An absurdly premature assessment of the 2010 Hawkeyes.

If I wasn't sort of obligated by the format, I'd want no part of guessing what's going to happen with Iowa. Already the Hawkeyes have emerged from moribund obscurity prior to Kirk Ferentz's arrival to unlikely Big Ten power, quickly sunk back into the mire amid an ugly string of player arrests and mini-scandal, and emerged again just as suddenly as a conference contender and BCS winner in the span of the last decade -- all, seemingly, by the skin of their teeth. The last two years are a case study in living and dying on the margins: In 2008, Iowa had the best running back in the nation and the best defense in the conference, but lost four games decided by three points or less and had to settle for a nice consolation prize in the Outback Bowl. In 2009, a less impressive team on paper turned those most of close games, winning four by three points or less and landing the school's highest AP poll finish since 1960.

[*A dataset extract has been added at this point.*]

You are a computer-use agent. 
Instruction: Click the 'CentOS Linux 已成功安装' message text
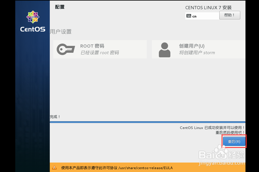click(x=212, y=128)
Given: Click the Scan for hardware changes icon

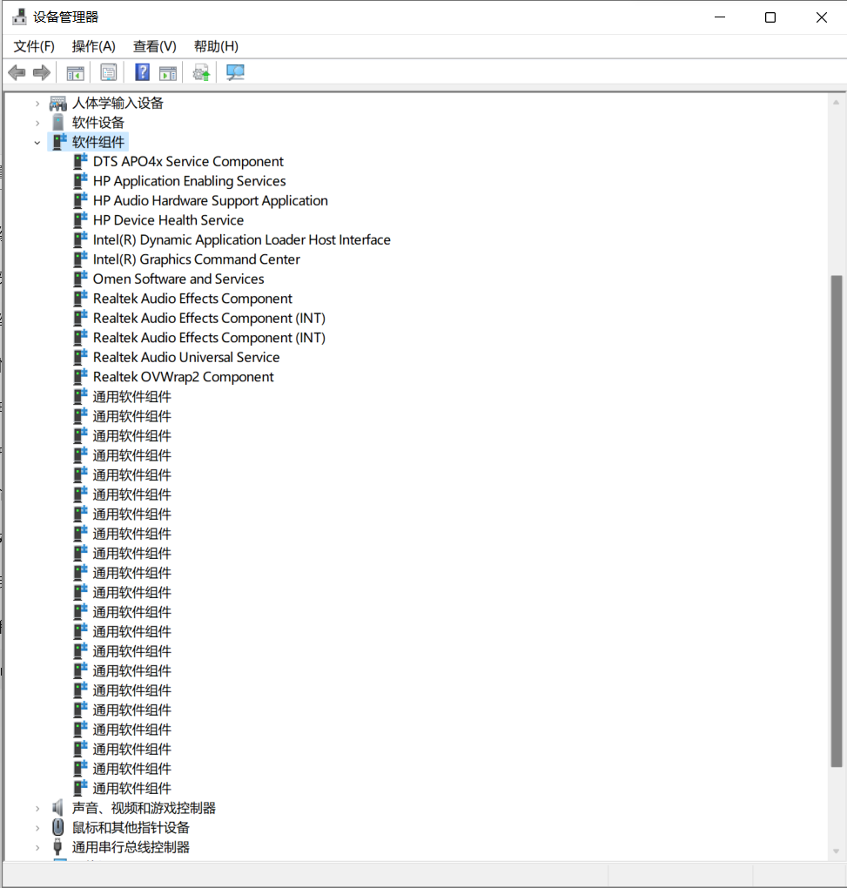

In other words, you always know pretty much what you're going to get from a Ferentz-coached team for the first 58 minutes or so: Conservative offense, solid defense, not a whole lot of points and probably a slender margin in one direction or the other. That, in a nutshell, describes fully half of the Hawkeyes' games over the last two years. It's how they're going to close in the last two minutes that you don't know, and that can make all the difference in an historic, banner year and just another nice trip south for the holidays.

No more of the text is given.